Pen Tool | "Gray Area" | Odd Display | How to Use Properly?

  • June 10, 2023
  • 3 replies
  • 1087 views

I have a rectangular illustration that I imported into my document. The rectangle is comprised of a white background---with some smudges---and the core illustration that I want to keep. Therefore, my intent is to use the pen tool, select everything I want to keep and then use Object > Pathfinder > Add/Subtract as appropriate. My expectation is that to select the core illustration, I must create pen-tool-generated points around the core illustration and then choose Object > Paths > Close Paths. However, once I start selecting the points, a "gray area" gets created and blocks out some of the image. This gray area is a confusing nuisance. It seems to want to create a path prematurely. How do I get rid of this gray area effect and just create the points? What am I doing wrong?

This topic has been closed for replies.
Correct answer Joe-New-to-ID

With no object selected you set the fill to [None] and that becomes the default in the current file for the tool that is active when you make that change. You may need to do this for the Pen, Rectangle (and ellipse & polygon) shape tools and for the corresponding Graphic frame tools (with the Xes in them as opposed to open icons which are the sahpe tools).

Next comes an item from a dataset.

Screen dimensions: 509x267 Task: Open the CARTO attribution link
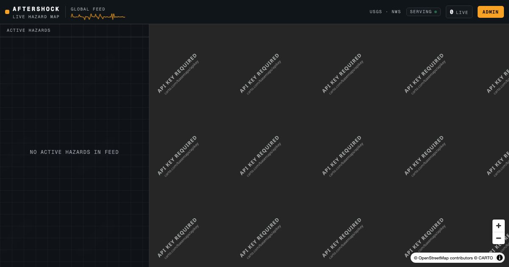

When files are open, these changes in defaults affect only the current file you are working on. Doing it with no file open makes a new default for new files, but does not affect any previously saved work.


Peter: Thank you. It worked! I wasn't aware this could be done.

3 replies

Peter Spier
Community Expert
Community Expert
June 11, 2023

It sounds to me like you have a default fill selected. With the Pen tool selected, but no active object check to be sure that both the stroke and fill colors are set to [None].

Peter Spier
Community Expert
Community Expert
June 11, 2023

To be sure this doen't happen in new files, make the same check with nothing open.

Steve Werner
Community Expert
Community Expert
June 11, 2023

It would be helpful if you could make a screen capture of what's happening and post it in the thread. Then indicate how you're expecting to look after you make your change,

Inspiring
June 11, 2023

Steve:  Agreee, but my illustration is sensitive. I'd rather not take a snapshot of it before it is published. However, the latter half of this 3-year-old video does a pretty good job of summarizing what I'd like to do at time 3:27 (Learn two ways of removing a background from an image in Adobe InDesign - YouTube). As stated, I went through this process before about six months ago without issue. I think Adobe changed something.

Willi Adelberger
Community Expert
Community Expert
June 10, 2023
  1. Where does the grpic come from?
  2. Make the grphic clean & ready in Illustrator, save as AI or PDF/X-4 and place that into InDesign.
Inspiring
June 10, 2023

Willi: I don't have Illustrator unfortunately. I received a JPEG from my artist. Hence, I'm doing this all in InDesign. I was able to do the process I'm describing 6 months ago without issue. Adobe must have changed something since then. I just spoke to my artist who will try to fix this in Illustrator, but it will take him 5 days or so. I was hoping to fix this myself using InDesign.

Robert at ID-Tasker
Legend
June 11, 2023

It would be much better to do it in Photoshop rather than in InDesign.